_Задания_.
1: Какой мыслитель, судя по отрывку о Шестове и Достоевском, изменил Шестова больше, чем Шестов изменил его?
2: Подхватите отрывок о Шестове и Достоевском и допишите к нему продолжение.

_Исходный отрывок_.
Приступая к разбору Достоевского, создатель философии трагедии писал:
«Возможны, конечно, ошибки в истолковании отдельных мест сочинений Достоевского, даже целых романов. На что же надеяться в таком случае? На критическое чутье?! Но читатель недоволен таким ответом. От него отдает мифологией, старостью, плесенью, ложью — даже умышленной ложью. Ну что ж? Тогда! остается одно: произвол» (3, 22).
Такая методология критического исследования, не лишенная элемента эпатажа, занимает в творчестве Шестова центральное место, повторяясь из книги в книгу, распространяясь на писателей, библейских пророков, отцов церкви и философов, которые попадают в поле зрения Шестова (за исключением, пожалуй, одного Ницше, который изменил Шестова больше, чем Шестов — его), и случай приписки Белинскому шестовских сомнений, о чем шла речь выше, — факт аналогичного ряда.

_Записи_.
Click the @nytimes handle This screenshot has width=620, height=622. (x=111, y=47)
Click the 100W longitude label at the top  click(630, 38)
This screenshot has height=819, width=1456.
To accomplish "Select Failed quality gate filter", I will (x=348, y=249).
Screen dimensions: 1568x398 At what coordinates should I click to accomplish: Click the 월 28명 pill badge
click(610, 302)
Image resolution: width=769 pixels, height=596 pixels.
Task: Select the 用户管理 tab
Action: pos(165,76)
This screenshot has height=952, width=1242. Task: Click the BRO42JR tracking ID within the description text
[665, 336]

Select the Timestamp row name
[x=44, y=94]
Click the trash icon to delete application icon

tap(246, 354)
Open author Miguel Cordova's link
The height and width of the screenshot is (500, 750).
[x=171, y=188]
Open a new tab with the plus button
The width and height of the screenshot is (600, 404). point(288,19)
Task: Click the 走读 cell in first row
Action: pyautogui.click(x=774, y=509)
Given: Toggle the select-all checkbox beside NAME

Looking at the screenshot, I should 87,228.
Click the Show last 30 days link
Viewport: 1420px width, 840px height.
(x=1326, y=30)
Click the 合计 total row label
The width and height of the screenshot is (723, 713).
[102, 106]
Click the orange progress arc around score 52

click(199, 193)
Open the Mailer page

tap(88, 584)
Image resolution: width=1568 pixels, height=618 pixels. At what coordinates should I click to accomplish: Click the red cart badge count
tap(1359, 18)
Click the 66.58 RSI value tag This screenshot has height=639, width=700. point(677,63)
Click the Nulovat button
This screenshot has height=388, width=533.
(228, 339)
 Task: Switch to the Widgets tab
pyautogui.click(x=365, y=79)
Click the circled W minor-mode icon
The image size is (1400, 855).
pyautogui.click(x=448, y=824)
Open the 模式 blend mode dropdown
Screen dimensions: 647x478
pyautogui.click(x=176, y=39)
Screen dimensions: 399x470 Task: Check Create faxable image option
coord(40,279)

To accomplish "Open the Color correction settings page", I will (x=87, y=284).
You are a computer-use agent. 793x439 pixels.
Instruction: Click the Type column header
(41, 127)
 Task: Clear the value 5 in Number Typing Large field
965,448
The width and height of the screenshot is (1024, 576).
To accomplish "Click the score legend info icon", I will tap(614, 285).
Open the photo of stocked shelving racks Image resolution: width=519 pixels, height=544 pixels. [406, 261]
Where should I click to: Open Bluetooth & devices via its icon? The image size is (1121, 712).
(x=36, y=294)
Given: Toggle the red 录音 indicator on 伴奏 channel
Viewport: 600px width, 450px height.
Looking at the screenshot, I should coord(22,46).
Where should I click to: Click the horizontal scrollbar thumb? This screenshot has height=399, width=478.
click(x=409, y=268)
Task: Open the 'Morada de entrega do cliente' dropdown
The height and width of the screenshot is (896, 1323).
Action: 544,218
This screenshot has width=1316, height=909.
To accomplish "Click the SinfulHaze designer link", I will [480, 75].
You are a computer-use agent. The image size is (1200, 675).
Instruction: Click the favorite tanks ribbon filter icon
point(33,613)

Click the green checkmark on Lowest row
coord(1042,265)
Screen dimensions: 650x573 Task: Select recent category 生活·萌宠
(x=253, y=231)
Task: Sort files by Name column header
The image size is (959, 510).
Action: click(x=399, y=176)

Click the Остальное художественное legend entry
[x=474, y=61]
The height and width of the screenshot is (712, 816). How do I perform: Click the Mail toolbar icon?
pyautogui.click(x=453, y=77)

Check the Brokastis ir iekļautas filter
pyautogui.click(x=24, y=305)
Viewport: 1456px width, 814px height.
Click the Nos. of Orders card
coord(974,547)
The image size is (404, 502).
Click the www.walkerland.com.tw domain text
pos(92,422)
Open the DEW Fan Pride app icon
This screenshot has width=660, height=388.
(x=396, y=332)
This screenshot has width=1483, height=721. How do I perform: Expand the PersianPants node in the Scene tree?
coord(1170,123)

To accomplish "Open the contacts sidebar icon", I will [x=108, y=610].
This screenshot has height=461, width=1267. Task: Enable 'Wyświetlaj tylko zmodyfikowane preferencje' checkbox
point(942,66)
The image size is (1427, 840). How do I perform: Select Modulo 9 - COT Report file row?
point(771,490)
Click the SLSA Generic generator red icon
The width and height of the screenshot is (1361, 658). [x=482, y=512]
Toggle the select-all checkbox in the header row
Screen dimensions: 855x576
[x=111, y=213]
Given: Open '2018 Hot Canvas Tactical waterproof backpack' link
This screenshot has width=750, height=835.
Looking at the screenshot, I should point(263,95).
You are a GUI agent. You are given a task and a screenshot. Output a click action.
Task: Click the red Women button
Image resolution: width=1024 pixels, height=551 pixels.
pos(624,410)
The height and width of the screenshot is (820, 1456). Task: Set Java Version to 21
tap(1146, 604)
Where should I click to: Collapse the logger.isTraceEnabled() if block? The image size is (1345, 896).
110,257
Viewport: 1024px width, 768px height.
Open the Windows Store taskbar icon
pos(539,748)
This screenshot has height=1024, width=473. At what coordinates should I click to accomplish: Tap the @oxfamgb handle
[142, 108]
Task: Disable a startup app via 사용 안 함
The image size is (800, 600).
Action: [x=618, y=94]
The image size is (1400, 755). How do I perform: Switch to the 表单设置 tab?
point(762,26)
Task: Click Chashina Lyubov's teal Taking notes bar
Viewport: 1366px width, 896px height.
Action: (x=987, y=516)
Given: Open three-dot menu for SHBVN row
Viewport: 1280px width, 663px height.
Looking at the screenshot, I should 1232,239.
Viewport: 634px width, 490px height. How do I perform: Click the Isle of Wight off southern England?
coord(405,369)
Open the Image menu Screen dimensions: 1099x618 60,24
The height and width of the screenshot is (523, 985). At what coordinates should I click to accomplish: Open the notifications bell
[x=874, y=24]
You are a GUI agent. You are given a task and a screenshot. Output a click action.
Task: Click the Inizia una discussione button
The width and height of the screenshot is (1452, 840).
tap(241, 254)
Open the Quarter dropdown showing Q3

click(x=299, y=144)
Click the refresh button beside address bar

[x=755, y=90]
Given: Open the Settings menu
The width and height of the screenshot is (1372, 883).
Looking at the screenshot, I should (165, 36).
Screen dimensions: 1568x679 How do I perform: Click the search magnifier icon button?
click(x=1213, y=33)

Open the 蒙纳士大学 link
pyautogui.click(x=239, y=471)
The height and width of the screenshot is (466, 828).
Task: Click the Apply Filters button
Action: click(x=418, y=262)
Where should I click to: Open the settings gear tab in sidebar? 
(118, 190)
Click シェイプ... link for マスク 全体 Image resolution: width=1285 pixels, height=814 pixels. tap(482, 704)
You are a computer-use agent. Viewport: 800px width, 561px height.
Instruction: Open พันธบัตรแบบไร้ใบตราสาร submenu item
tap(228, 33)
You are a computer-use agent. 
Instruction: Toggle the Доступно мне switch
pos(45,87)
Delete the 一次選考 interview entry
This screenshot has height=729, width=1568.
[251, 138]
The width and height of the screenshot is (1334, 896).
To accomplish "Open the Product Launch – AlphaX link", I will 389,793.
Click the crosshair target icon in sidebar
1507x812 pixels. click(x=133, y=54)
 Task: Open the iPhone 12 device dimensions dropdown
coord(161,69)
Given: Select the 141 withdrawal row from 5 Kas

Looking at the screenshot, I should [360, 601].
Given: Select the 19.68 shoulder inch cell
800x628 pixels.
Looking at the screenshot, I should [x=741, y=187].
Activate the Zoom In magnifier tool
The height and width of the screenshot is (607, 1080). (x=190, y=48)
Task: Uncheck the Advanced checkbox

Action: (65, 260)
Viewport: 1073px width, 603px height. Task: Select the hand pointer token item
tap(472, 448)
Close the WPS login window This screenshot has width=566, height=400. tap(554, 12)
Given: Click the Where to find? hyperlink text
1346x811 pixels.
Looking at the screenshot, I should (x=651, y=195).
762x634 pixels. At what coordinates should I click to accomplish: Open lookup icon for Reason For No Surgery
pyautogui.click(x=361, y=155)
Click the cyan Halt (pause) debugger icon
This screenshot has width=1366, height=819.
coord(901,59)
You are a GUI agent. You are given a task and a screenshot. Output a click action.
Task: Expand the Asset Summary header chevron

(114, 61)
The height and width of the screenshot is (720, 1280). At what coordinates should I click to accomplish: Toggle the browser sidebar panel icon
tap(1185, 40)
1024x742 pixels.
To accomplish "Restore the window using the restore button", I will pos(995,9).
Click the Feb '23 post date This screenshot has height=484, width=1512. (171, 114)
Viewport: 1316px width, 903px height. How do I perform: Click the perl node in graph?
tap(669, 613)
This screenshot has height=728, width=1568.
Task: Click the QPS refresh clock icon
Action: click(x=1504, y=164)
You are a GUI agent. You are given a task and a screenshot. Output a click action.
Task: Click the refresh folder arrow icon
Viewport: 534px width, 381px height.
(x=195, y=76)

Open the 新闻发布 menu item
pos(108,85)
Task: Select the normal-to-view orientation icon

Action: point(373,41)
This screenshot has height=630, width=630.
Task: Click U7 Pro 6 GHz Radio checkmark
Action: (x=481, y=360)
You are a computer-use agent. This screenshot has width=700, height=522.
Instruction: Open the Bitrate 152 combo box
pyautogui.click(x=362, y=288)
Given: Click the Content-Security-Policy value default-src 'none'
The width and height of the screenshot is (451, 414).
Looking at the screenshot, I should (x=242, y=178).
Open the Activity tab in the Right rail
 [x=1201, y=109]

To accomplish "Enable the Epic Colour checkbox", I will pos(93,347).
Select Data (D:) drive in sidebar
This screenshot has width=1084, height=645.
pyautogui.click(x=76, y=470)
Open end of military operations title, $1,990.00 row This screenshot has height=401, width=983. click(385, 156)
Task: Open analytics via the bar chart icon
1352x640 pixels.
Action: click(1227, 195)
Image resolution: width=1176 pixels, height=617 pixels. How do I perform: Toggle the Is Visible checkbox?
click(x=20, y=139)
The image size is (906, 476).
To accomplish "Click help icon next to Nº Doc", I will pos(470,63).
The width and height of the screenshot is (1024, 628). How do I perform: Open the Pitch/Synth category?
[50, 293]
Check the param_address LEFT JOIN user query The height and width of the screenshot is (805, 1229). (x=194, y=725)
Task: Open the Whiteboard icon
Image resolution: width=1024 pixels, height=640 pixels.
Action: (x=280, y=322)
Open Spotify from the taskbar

_Ответы_.
1: Ницше.

2:
Верил ли Шестов в то, что создает достоверные образы писателей? Очевидно, вопрос о достоверности просто был лишен для него всякого смысла, потому что, по его мнению, «достоверность вовсе и не есть предикат истины или лучше сказать, что достоверность никакого отношения к истине не имеет» (8, 30).
Легкость, с которой Шестов менял образы писателей, и не однажды, как это случилось с Толстым и Достоевским, говорит о том, что эти образы были обречены всякий раз, когда Шестов изменял свое мировоззрение, и что они наполнялись смыслом лишь как временные опорные пункты на шестовском пути к спасению, как вехи его эволюции. В результате сальвационизм Шестова в своей максималистской основе приходит в противоречие с требованиями культурной традиции, тем самым приводя философа к определенному культурному нигилизму. Пафос М.Гершензона как оппонента Вяч. Иванова по «Переписке из двух углов» в рассмотрении культуры в качестве «системы тончайших принуждений»[93] весьма родствен Шестову, который приходит в восторг всякий раз, когда «голос живой природы берет верх над наносными культурными привычками» (5, 29).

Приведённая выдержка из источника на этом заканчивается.